-- Start --
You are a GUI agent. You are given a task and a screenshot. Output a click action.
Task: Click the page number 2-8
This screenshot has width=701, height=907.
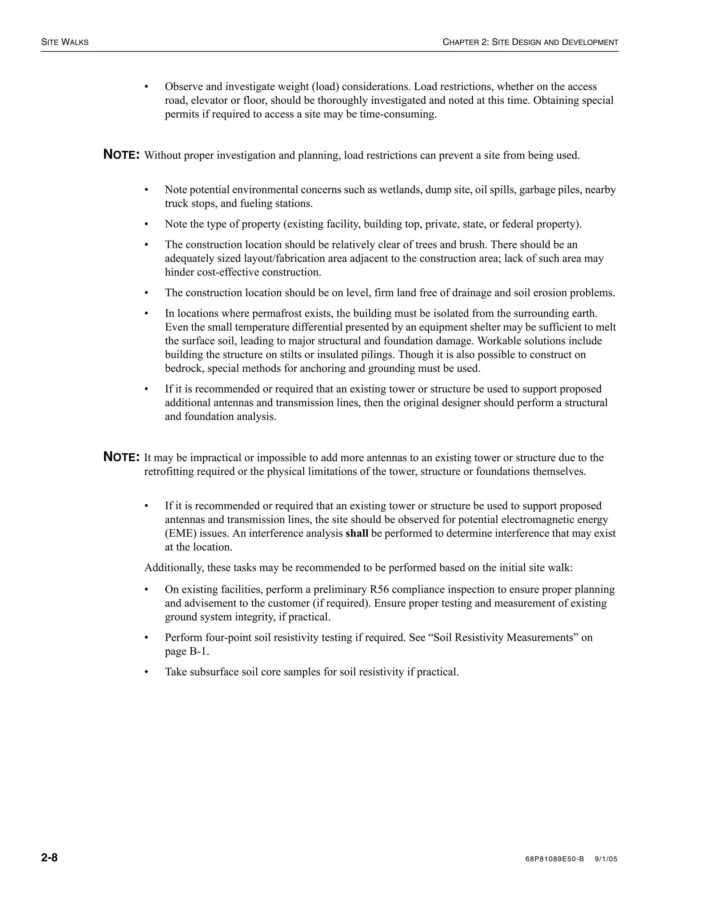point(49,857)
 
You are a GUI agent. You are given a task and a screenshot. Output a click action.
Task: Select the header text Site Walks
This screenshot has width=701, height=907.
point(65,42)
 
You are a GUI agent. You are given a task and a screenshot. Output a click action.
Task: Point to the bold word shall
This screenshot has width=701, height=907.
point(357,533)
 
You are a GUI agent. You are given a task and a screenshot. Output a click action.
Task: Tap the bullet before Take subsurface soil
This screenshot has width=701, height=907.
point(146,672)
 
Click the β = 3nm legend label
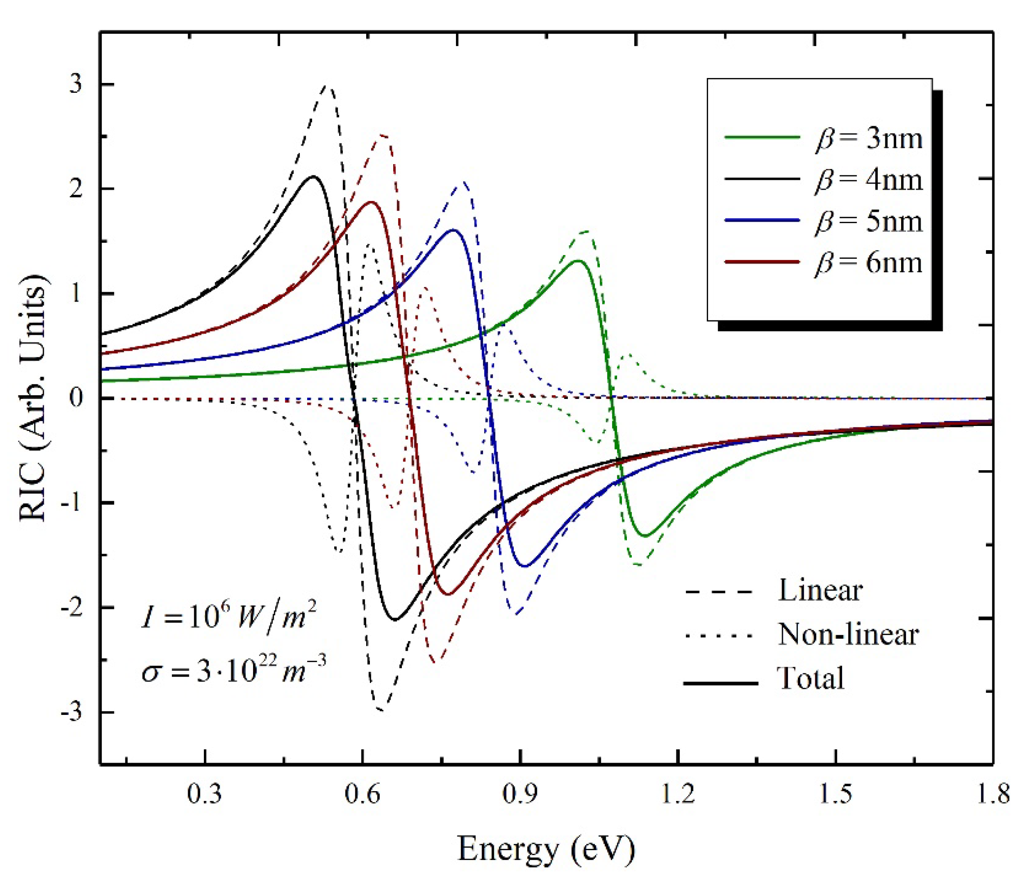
-- End --
Task requirements: Copy out all of the lines above exactly as they appear, leaving out the pictures.

Solution:
You are a GUI agent. You are given a task and a screenshot. Output a click action.
Task: Click the page number 2-8
This screenshot has width=701, height=907.
point(49,857)
 
You are a GUI agent. You are given a task and a screenshot. Output a click action.
Task: Select the header text Site Walks
This screenshot has width=701, height=907.
point(65,42)
 
You are a GUI agent. You are given a task and a screenshot. Output a click action.
Task: Point to the bold word shall
This screenshot has width=701, height=907.
point(357,533)
 
You are a GUI agent. You are given a task and a screenshot. Output a click action.
Task: Tap the bullet before Take subsurface soil
This screenshot has width=701, height=907.
point(146,672)
 
Click the β = 3nm legend label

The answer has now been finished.